By Jason Davis – WASHINGTON, DC (Jan 25, 2016) US Soccer Players – Sometime between the successful launch of Indy Eleven, a team in the 2.0 version of the North American Soccer League and the drop of his most recent manifesto at the Howler Magazine website on Tuesday morning, Peter Wilt’s transition into the patron saint of lower division soccer in America became complete. And for good reason.
Since turning the expansion Chicago Fire into a first-year MLS Cup champion in 1998, Wilt has put together a string of successful club launches and consulting gigs. Since leaving Chicago, that’s happened in lesser funded competitions like the (now defunct) WPS, NASL, and MISL. Wilt has not been back to the top division with another MLS team since 2005. Instead, he’s helped establish one of the more stable NASL clubs in Indianapolis. He’s also worked toward bringing a second division franchise to Chicago. He’s advocated for the growth of the lower divisions and the work needed to make it happen.
With his varied resume, Wilt stands out among soccer executives in the US. Further, Wilt maintains a constant voice in the ongoing discussions in media and on the internet about American soccer’s biggest issues. Wilt is nearly always available for interviews, regardless of the topic.
In recent years, Wilt has become one of the more authoritative fonts of wisdom on the tricky subject of promotion and relegation in the United States. Wilt made those positions clear in his piece for Howler.
Wilt covers all of the bases, to use a metaphor from another sport. It starts with the benefits to the fans of soccer in America, who would undoubtedly revel in the drama of the late-season six-pointer as teams battle to stay up. For fans of established MLS sides who might fear the drop, Wilt suggests that the pressure created by the specter of relegation will only improve the drive to get better at organizations around the country.
Perhaps more important than selling the fans are the financial arguments. Wilt reasons that ample investment will flow into the American game thanks to promotion and relegation, as it gives owners a chance to buy in at a reasonable price point with the chance of one day winning promotion to Major League Soccer. The value of an MLS club might not even be overly affected because of the very real likelihood they would soon move back up.
If it’s a question, Wilt has an answer. Some are more convincing than others. It is a manifesto (his word, not ours) afer all.
Long time observers of American soccer know the problems. The hurdles that exist at the top level with MLS give the task something of a “fool’s errand” feel. There’s also the tendency to a rip it up and start again solution that seems highly unlikely given the position of MLS.

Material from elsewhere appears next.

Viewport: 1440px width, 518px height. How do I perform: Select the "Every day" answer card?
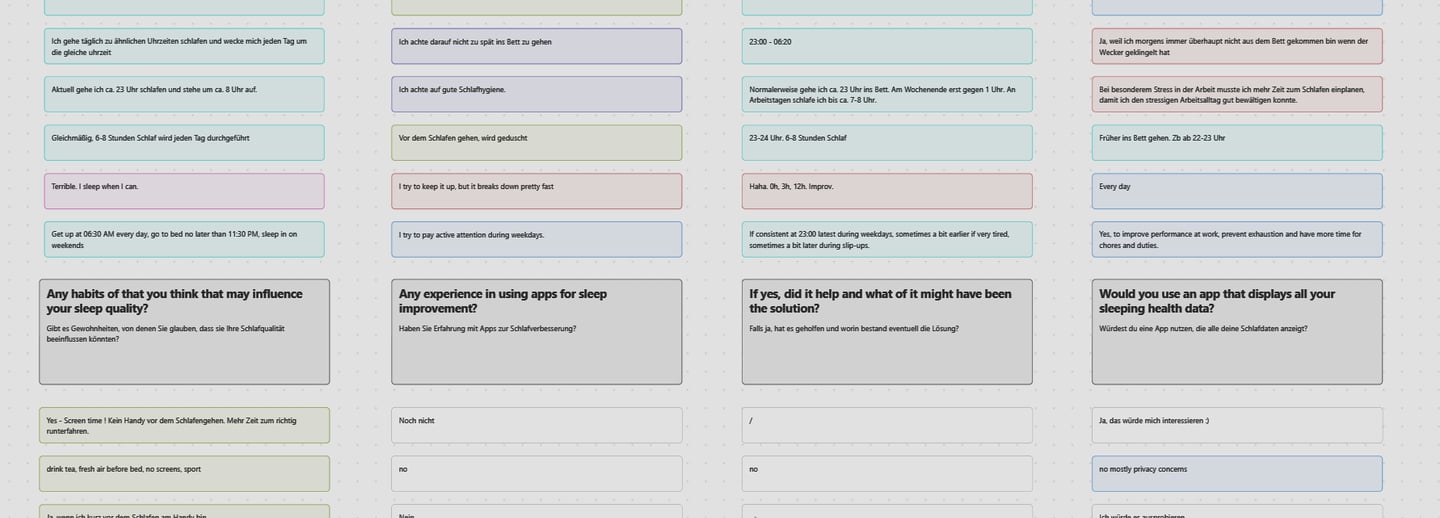(1236, 191)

A system with MLS at the top is the Wilt’s preference. Specifically, a system with MLS at the top and a single-entity business structure down through the lower tiers. However, there are alternatives that don’t require the top division’s participation.
Wilt’s manifesto is a serious examination of the pro/rel issue from someone intimately familiar with the business of soccer in America. It does not gloss over the potential problems that pro/rel might cause. It is rosy in its outlook on the positive benefits of the system. The manifesto accounts for most of the obvious objections. He uses a long view approach to the growth the system could bring to the game in North America to sell the idea.
Promotion and relegation is not a cure for all of American soccer’s ills. In Wilt’s view, it would provide for a bigger, more popular future on a shorter timeline than the current approach can allow. It also has value.
The current dissastisfaction with American club soccer might be a small group shouting, but it impacts the discussion. Having an established figure showing what could be is valuable. It pushes past baseless accusations of bias and an anger that might not match the topic. We’re talking about pro club soccer, after all. Wilt’s words could serve as a prompt to reset and reconsider.